OPINION: Fast food capitalism, the end of communism

Sep 23, 2022 | OP-ED, Opinion

John Wayne, apple pie, and the Statue of Liberty enticed generations of communist states. Yet all stood aside of the grandest soft power of them all — multinational fast food corporations.

As the Soviet Union took its final breath in 1991, millions cheered and millions hung their heads weeping. Corporations tripped over themselves to feast on the ripe carcass of communism’s thirdlast outpost.

Once the world’s second-largest economy, it quickly became the free market’s chew toy.

McDonald’s opened its first location in the USSR in 1990, ushering in an era of commercialized capitalism that would reach its peak in Mikhail Gorbachev’s infamous 1998 Pizza Hut commercial.

“Because of him we have many things — like Pizza Hut,” were the words spoken by an elderly babushka in support of Gorbachev.

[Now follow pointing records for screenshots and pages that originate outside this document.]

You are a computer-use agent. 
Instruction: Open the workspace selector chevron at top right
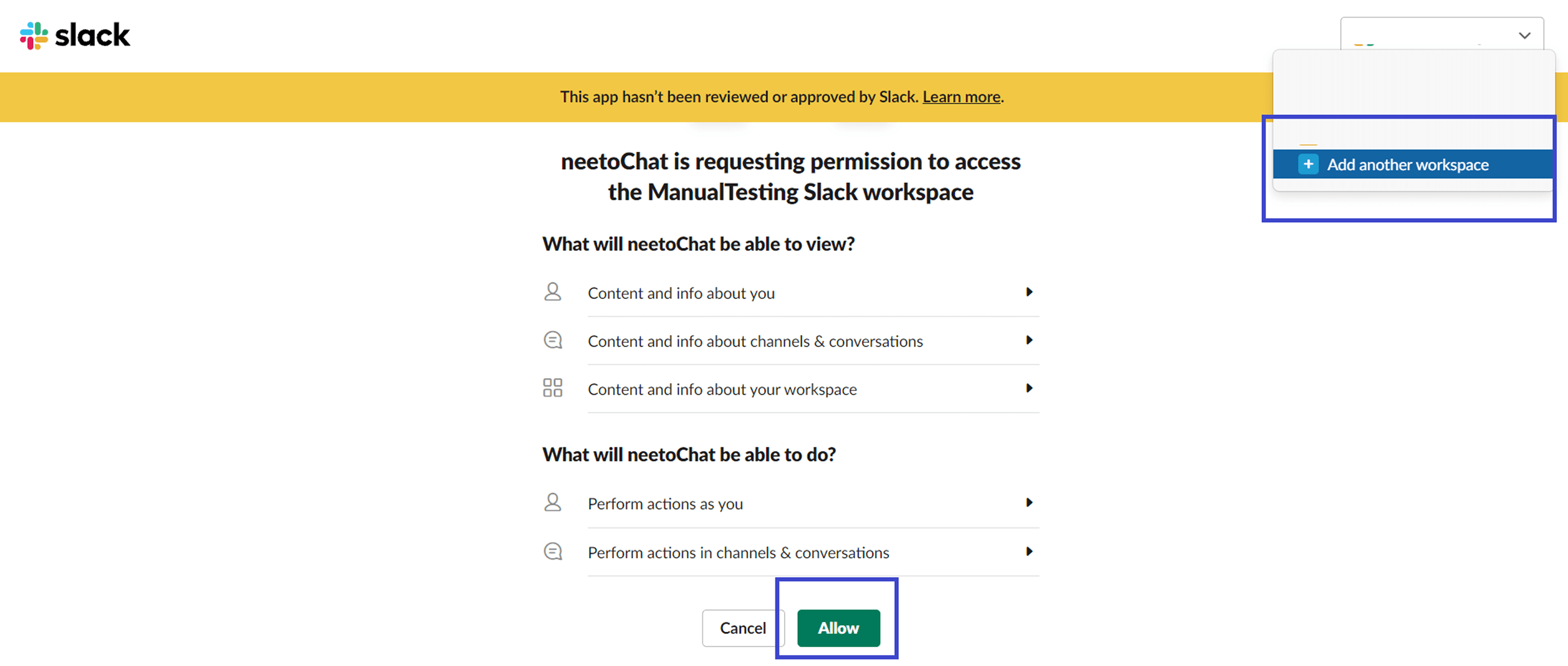click(1524, 35)
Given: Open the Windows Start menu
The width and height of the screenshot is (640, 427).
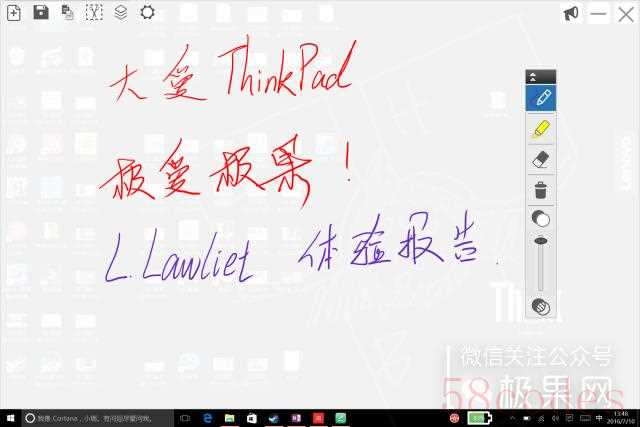Looking at the screenshot, I should [x=10, y=417].
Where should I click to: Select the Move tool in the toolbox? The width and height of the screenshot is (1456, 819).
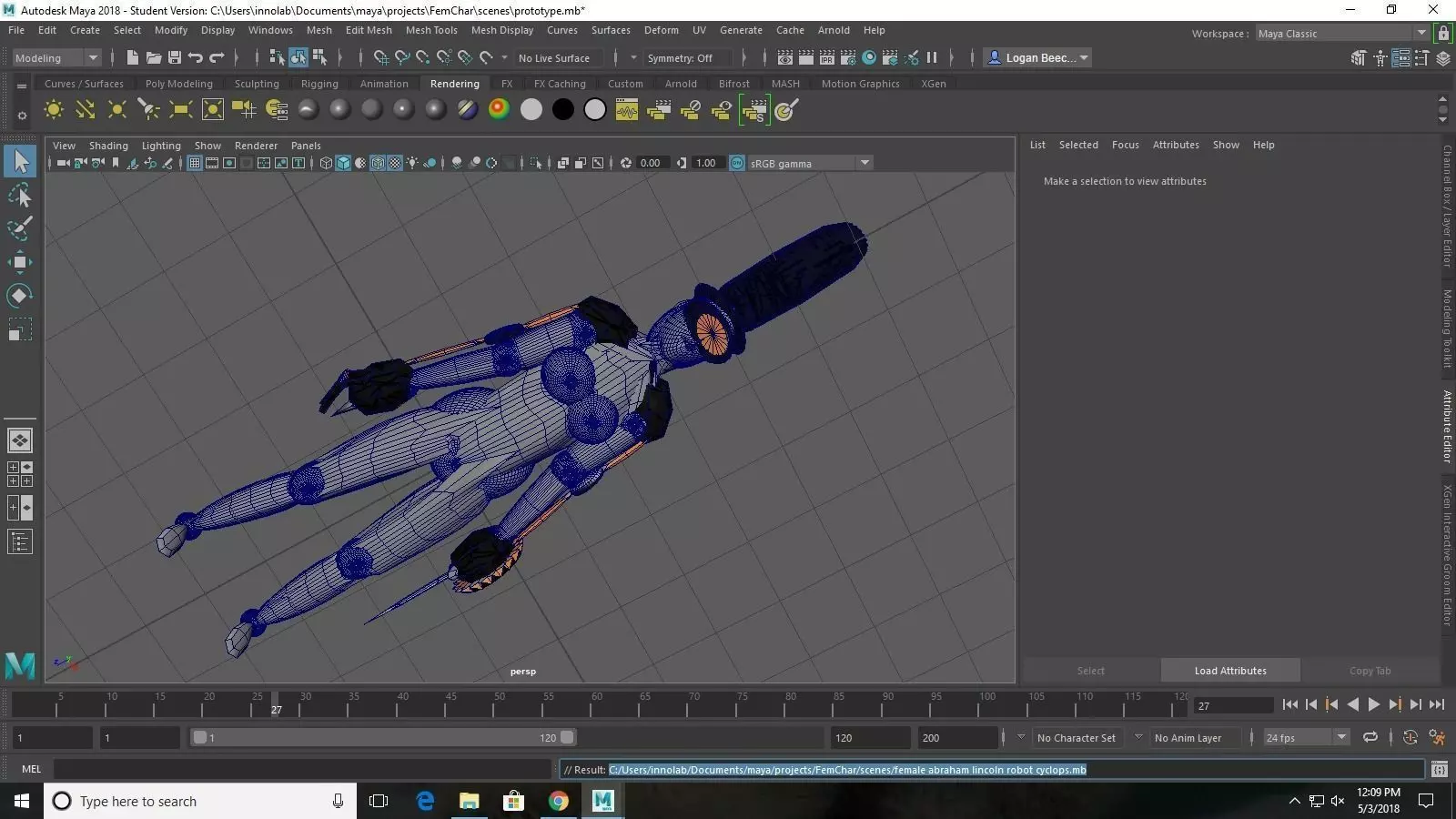(x=19, y=262)
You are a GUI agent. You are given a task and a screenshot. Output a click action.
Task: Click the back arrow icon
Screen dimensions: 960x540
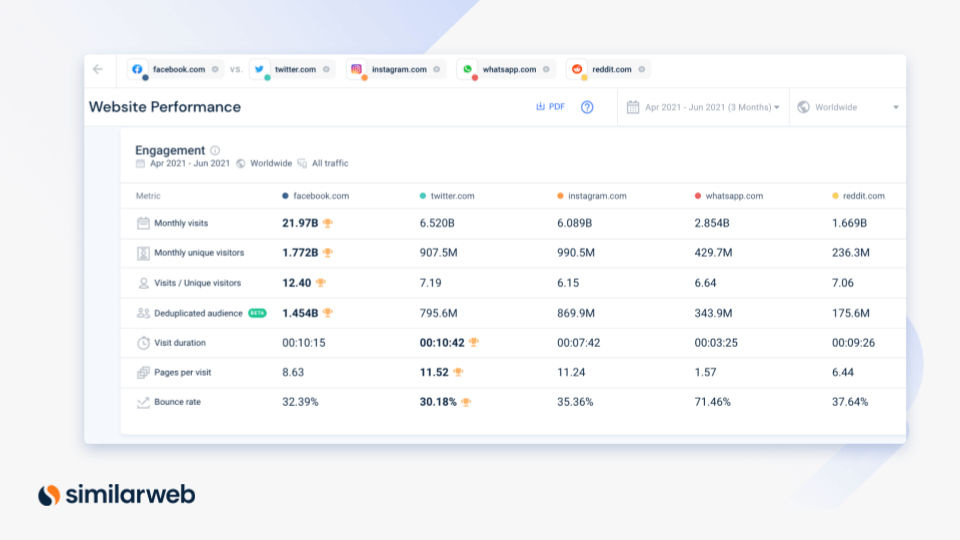click(97, 69)
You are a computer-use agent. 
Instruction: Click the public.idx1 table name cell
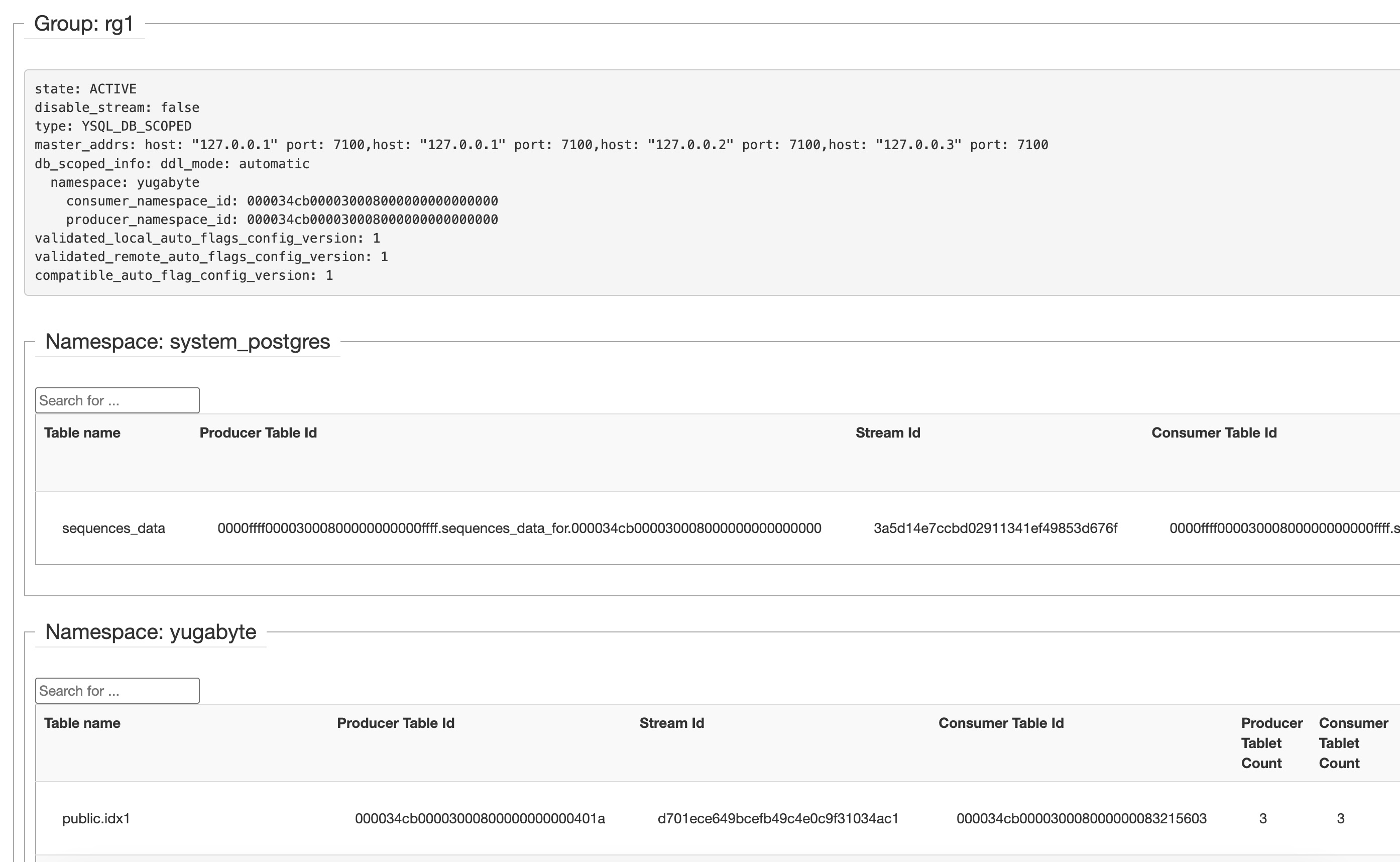(x=96, y=818)
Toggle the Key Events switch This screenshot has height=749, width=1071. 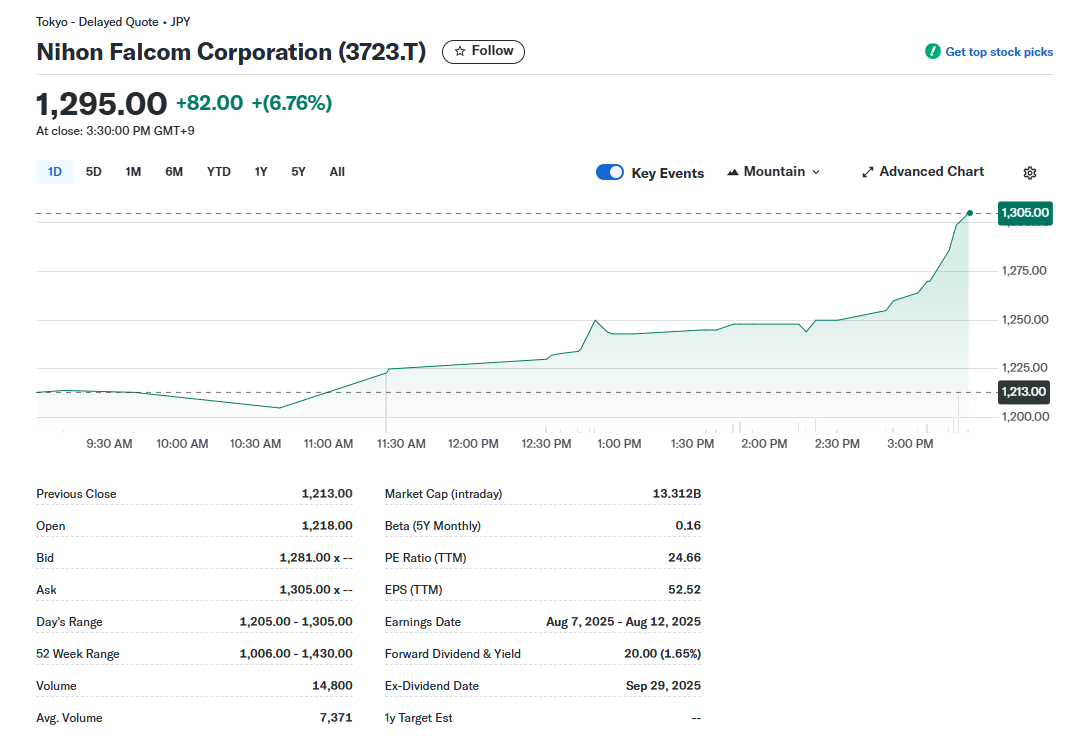click(610, 172)
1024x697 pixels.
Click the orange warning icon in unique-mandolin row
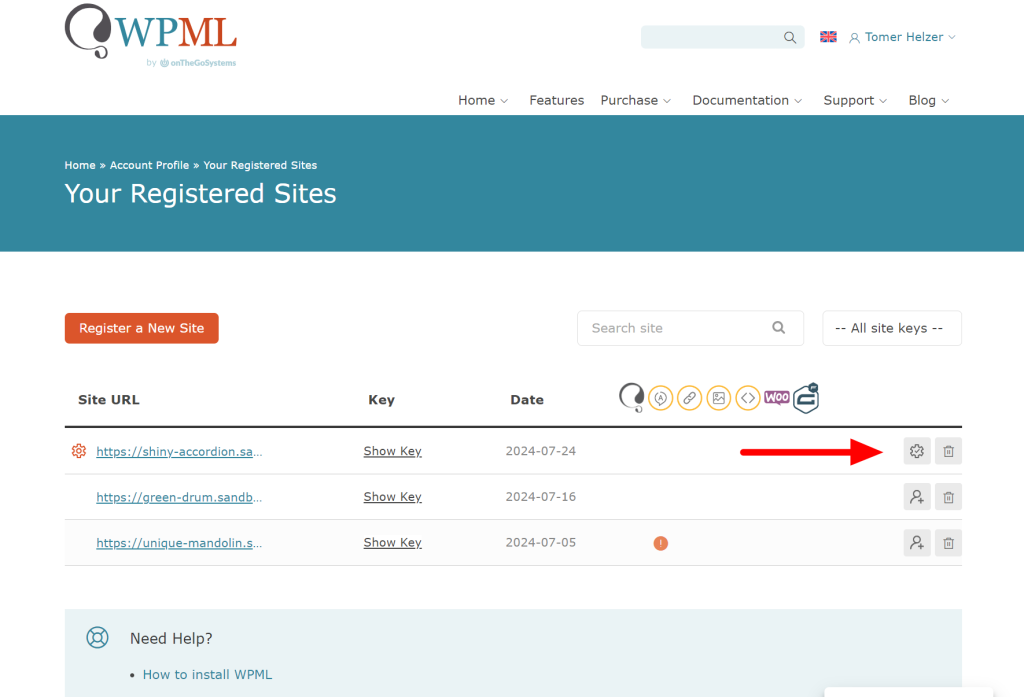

Simple words, yet words that carried a larger message. Pizza Hut was not just pizza, it was a statement, a bombastic last dagger into what remained of what the Bolsheviks built.

A fiery dance on the grave of its nemesis, like never before, defeated not only by the Cold War but by the cheesy jingle-infused patriotism of a ‘wholesome’ family pizza chain.

Humiliation, some argued. It was death.

Communism’s long-held belief that as long as people received essentials — it wouldn’t matter the wrapping it came in, was proven a miscalculation.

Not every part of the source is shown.